**Source extract**
────────

Lessons in Leh

Plenty has been going on in the last month and since I last posted my blog about sexual healing. In fact, as I sit here and contemplate what to write about today, I am astounded by all that I have done in one month!

Exactly one month ago I was taking part in the women’s awakening circle, which awoke a lot of shit buried deep in my psyche and in my soul. Thank you Kāli! It also stirred up a deeper connection into the feminine energy led world of Tantra which uses healing techniques such as full body massage to evoke pleasure and release. And I am talking FULL body people! I have confronted and understood the deeper effect of some painful sexual demons and begun to let them go.

Practically speaking, I have also survived a night bus to Manali (during which they gave out sick bags which made me MORE apprehensive, not less. It went unused chums). Within the next 48 hours, I survived (and actually mostly enjoyed) another 18 hour bus ride from Manali to Leh which began at 4AM on notoriously challenging mountainside roads. The only point I wasn’t really fond of was the second highest pass we went over during which time it felt like my nasal passages had collapsed making breathing rather difficult, and I had severe stomach cramps leading me to believe that shitting myself (once again on this trip) was possible.. The cramps could have been down to the altitude and/or the copious amounts of snickers and crisps I had eaten to pass the time.. Who can say? As a result of pondering on that experience I am, presently, of the view that I may have to stay in Leh permanently as the bus back down leaves at 7PM and drives along those same notoriously challenging roads in pitch black darkness and my ability to sleep soundly in moving transport has been compromised for many a year now, without that added stimulant… ).

────────

**Tasks to complete**
- A) In the Leh travel post, at what time did the bus ride from Manali to Leh begin?
- B) Pick up the Leh travel post right after its final sentence and write the next paragraph.

[Entries on finding words and elements]
────────

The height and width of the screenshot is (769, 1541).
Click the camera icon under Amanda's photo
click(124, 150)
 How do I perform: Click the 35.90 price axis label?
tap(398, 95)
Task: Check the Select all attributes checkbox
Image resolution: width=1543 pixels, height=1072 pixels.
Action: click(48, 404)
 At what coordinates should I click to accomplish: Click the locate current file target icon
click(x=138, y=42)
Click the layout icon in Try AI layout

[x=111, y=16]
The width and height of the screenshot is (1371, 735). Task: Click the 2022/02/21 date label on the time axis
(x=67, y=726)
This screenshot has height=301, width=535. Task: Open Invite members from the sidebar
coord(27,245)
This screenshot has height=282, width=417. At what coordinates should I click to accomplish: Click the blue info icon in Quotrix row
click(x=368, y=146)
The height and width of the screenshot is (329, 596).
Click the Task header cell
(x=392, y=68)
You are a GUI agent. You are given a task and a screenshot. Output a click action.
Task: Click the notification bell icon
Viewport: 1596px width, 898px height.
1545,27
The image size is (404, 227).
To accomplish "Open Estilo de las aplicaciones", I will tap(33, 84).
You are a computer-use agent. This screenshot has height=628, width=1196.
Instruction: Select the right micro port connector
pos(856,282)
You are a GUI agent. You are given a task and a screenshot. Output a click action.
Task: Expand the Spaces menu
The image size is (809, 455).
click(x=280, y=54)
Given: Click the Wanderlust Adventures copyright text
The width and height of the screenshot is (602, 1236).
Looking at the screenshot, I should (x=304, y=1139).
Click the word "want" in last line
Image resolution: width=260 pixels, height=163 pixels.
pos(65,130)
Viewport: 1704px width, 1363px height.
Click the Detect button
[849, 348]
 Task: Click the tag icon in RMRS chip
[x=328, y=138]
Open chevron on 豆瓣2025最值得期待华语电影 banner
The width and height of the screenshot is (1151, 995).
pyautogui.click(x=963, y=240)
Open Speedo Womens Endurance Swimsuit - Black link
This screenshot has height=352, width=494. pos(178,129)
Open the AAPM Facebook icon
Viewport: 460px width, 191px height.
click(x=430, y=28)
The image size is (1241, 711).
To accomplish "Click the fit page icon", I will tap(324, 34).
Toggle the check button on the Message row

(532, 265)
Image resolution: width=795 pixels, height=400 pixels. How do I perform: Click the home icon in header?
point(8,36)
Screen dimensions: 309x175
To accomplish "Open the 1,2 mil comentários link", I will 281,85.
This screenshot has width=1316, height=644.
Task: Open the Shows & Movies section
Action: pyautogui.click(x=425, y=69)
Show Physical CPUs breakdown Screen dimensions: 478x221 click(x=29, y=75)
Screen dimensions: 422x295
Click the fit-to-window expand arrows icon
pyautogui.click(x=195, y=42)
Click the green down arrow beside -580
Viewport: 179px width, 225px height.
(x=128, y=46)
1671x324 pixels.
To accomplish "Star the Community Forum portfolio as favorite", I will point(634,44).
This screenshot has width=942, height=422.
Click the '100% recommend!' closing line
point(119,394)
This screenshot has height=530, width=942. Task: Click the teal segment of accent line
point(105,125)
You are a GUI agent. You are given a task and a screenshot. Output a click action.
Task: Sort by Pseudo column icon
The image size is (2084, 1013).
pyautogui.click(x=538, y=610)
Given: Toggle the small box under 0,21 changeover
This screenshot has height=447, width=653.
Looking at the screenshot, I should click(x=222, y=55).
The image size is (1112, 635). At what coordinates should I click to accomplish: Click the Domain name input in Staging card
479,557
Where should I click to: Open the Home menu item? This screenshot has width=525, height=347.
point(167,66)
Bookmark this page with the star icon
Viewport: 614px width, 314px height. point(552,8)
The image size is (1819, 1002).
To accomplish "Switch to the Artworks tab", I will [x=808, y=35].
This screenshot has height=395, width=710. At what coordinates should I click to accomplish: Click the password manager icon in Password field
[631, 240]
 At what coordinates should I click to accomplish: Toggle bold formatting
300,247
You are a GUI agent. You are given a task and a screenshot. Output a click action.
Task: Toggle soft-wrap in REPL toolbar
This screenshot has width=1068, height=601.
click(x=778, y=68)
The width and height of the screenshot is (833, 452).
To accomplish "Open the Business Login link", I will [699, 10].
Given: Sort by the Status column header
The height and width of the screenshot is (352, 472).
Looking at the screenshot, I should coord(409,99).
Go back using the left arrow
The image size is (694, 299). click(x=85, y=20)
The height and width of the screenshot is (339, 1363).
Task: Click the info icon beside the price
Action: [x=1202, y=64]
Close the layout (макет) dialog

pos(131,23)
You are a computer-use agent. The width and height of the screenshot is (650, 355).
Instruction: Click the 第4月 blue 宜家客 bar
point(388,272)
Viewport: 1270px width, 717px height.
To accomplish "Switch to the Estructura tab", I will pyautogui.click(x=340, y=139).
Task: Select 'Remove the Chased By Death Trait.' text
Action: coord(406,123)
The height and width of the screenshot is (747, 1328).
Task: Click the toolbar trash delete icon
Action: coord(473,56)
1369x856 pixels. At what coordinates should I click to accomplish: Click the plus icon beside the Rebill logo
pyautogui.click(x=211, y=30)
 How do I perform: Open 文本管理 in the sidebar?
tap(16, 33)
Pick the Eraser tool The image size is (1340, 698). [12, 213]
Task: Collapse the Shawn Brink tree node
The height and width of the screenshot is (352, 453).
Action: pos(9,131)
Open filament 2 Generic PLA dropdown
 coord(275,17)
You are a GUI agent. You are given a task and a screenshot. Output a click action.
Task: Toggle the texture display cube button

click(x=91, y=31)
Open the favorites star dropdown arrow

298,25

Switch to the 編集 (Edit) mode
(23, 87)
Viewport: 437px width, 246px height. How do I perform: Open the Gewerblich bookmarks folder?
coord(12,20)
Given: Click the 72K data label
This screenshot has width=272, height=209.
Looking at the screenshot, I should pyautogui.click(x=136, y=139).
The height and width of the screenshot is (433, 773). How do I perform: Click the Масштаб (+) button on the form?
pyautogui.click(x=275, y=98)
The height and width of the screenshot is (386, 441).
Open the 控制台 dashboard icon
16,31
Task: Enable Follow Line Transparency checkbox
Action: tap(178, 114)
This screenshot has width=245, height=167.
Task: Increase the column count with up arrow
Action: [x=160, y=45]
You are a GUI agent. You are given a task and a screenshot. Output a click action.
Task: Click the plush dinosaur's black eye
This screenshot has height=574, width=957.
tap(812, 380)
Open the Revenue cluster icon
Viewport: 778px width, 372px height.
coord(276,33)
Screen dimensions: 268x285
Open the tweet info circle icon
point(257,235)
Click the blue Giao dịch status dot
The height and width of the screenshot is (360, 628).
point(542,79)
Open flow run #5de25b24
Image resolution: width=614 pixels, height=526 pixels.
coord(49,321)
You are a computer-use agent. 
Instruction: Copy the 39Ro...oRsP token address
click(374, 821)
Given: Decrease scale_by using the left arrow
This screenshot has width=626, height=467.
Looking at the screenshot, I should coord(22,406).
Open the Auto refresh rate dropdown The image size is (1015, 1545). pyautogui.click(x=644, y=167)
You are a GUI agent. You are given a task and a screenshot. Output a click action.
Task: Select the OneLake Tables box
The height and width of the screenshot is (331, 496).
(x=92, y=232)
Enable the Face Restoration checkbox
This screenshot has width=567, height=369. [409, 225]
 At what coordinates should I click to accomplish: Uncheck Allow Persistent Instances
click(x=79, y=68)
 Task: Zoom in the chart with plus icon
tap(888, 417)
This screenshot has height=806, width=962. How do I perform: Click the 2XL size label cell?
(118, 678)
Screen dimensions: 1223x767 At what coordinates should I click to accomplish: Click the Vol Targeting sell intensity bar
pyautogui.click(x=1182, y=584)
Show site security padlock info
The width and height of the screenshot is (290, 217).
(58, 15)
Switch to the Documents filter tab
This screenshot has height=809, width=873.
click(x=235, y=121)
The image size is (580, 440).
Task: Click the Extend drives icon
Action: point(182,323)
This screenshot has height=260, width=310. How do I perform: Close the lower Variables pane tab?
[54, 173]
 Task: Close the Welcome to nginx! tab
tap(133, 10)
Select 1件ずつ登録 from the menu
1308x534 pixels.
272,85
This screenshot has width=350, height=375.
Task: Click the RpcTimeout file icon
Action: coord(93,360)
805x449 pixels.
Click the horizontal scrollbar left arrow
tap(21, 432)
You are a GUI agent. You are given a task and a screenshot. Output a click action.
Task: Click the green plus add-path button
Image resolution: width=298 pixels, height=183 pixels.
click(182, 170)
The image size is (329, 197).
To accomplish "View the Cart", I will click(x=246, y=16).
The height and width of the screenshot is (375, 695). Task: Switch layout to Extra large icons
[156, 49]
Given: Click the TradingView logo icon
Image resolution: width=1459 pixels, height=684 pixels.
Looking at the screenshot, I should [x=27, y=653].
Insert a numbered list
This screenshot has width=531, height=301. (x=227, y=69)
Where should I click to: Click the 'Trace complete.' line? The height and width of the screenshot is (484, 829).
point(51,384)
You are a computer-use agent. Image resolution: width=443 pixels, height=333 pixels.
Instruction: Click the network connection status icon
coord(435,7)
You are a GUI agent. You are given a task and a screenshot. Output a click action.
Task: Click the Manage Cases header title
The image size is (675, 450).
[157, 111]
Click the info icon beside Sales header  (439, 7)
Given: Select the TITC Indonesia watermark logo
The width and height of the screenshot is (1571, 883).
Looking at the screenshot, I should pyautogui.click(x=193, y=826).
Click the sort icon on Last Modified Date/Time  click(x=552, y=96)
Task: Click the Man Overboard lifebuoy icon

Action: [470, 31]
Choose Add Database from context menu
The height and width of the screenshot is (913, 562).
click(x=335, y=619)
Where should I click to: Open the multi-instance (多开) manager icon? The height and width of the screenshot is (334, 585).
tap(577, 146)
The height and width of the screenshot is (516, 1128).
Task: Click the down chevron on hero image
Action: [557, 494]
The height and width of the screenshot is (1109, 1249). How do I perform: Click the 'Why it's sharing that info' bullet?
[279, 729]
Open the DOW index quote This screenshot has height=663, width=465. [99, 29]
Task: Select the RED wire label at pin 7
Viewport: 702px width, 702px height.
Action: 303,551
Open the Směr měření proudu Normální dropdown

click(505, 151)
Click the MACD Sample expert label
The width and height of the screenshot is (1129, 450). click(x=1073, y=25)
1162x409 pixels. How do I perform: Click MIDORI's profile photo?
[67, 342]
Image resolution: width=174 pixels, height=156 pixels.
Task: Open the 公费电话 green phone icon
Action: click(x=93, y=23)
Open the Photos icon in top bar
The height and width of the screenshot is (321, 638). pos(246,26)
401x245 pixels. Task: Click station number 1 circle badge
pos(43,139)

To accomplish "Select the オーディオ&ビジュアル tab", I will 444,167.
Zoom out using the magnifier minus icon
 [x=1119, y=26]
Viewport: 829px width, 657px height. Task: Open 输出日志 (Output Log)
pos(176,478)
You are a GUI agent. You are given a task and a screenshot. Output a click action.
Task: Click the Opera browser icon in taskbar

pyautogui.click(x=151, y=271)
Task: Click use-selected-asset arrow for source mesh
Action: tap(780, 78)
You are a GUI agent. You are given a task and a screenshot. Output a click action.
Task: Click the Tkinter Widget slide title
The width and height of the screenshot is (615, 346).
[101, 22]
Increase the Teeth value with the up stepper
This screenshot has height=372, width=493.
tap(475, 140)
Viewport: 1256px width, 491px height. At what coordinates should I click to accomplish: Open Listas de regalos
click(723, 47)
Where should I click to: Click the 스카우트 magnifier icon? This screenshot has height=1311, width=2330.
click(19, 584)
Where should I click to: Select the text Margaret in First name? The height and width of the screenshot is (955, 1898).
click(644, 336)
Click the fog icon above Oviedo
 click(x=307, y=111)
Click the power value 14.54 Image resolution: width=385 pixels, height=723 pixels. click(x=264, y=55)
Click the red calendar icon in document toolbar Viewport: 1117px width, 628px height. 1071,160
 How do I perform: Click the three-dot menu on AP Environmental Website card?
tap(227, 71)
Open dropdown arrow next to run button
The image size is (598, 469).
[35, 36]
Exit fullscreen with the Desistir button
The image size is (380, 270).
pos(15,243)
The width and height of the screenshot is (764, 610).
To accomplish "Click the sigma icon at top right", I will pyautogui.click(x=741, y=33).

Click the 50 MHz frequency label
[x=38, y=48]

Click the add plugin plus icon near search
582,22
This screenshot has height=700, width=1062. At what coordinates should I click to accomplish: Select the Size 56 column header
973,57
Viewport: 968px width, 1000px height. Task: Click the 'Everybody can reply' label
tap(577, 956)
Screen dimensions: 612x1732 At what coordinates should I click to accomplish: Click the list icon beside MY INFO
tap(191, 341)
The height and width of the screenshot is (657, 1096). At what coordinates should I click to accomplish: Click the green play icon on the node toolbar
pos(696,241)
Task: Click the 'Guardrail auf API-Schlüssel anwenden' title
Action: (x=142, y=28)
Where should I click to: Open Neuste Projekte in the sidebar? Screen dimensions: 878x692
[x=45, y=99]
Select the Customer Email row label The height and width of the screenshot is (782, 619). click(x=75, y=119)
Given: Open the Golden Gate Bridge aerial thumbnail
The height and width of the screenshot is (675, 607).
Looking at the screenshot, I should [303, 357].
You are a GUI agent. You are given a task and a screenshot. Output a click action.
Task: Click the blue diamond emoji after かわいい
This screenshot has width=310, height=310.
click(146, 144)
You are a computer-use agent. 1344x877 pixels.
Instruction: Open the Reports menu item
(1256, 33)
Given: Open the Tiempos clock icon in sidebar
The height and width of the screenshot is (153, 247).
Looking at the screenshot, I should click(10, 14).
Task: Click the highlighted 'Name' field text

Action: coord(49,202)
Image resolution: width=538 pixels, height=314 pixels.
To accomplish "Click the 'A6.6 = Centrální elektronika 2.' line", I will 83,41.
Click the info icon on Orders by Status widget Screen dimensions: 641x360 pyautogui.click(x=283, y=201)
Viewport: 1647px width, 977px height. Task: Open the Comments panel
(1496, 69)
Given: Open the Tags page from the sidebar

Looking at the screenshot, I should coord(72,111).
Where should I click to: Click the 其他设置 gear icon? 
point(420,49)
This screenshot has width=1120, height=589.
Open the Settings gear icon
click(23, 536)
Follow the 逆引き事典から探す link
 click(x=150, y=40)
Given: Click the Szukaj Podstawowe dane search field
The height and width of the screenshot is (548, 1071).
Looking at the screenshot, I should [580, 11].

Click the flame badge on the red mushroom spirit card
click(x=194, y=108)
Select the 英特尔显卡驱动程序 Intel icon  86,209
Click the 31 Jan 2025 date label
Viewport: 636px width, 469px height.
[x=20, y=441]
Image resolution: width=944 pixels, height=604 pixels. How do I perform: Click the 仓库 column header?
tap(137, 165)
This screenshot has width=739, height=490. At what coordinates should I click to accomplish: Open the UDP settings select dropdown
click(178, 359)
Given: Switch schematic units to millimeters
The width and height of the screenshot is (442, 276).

────────

**Task results**
- A) It began at 4AM.

- B)
Since arriving in Leh, I have spent significant hours in cars with my travel companions – a Kiwi, a Brit/Aussie and a Delhi native, being driven around the stunning Himalayan mountains and desert Ladakhi landscape to the Nubra Valley to see camels, the Disket monastery and a HUGE GLORIOUS BUDDHA facing Pakistan in a gesture of peace. We got seriously giddy at the highest road pass in the World – the Mighty Khardungla at 18380FT and even got shouted at by Indian tourists for not queuing for photos at the landmark which we ignored, and then photo bombed – highly ironic and amusing…in the altitude. Fleeing before insanity set in, we spent further hours whirling around winding mountain top roads and deep down through green, lavender filled valleys, with rushing streams of water, towards Pangong Lake – the most pristine and freezing cold lake I’ve ever dipped a toe and squealed in. We ate so many dark delight chocolate biscuits with the local Kawa tea that I have PTSD from even seeing the packet in the shops. We then travelled to and trekked part of the Sham Valley – walking past galloping Ibex, taking the wrong route at EVERY possible crossroad and unnecessarily climbing more hills, laughing, playing countless rounds of shit head and eating my body weight in vegetable pakoras, daal and rice and Parle G biscuits! A rather different pace to my hermit life thus far in India!

But now, in this moment, I am alone again in the sweet guesthouse in Leh. Yesterday, the three cool kids I have been on the aforementioned whistlestop tour of Ladakh with all finally departed for their next independent stage of adventure. I recalled old advice for backpackers that when people move on, you should too as it can feel more lonely for a solo traveller to be left behind. However, I am now more wisened from all this travel lark. And I have also done a lot of work on facing, witnessing and embracing my emotions through yoga and meditation and I do not feel the need to run away from emotions such as sweet sorrow but nor do I need to let sadness, worry and loneliness overwhelm me like perhaps it could in the past. Post holiday blues are horrendous (and this is the inevitable roller coaster of regular change when backpacking because mini adventures with awesome people end All. The. Time!) Actually though, the worst blues I have ever suffered was after a 5 day hen do in Marbella which broke me in every way to the extent that I cried at my desk in front of my then boss when I got back because I was so exhausted and probably still a little drunk! Ah, I’m such a loss to the Legal world….Anyway, those are stories of old. I am focussing on the present moment!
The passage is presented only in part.